O que melhora com a prática regular?
Além do fortalecimento muscular, a hidroginástica traz benefícios para o equilíbrio, já que o corpo precisa ajustar a postura constantemente dentro da água. A circulação também é estimulada pelo movimento contínuo e pela pressão do líquido sobre o corpo. Para quem sente insegurança ao caminhar ou tem medo de cair, a piscina também oferece um ambiente mais protegido.
Quem sofre de artrose, rigidez matinal ou dores crônicas nos joelhos costuma tolerar melhor a hidroginástica do que outros tipos de exercício, o que aumenta a chance de manter uma rotina ativa por mais tempo.
Como começar?
O ideal é praticar em piscina rasa, com a água entre a cintura e o peito, sempre com apoio próximo à borda. Pessoas com dor forte, problemas cardíacos, cirurgia recente ou tontura frequente devem consultar um médico antes de iniciar.
Para iniciantes, especialistas recomendam caminhar devagar dentro da água por cinco minutos, fazer elevações suaves dos joelhos segurando na borda e movimentar os braços empurrando a água para frente e para os lados. Saltos, giros rápidos e qualquer movimento que provoque dor devem ser evitados, especialmente no começo.

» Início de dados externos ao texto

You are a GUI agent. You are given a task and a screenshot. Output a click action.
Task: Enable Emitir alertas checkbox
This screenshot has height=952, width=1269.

Duas a três sessões por semana já são suficientes para notar melhora na disposição, na mobilidade e na segurança ao se movimentar. Cada aula pode começar com 20 a 30 minutos e ser ampliada gradualmente, conforme o corpo responde sem dor excessiva no dia seguinte.
A progressão deve vir pelo aumento do tempo e pela variedade dos movimentos, não pela intensidade ou pela pressa.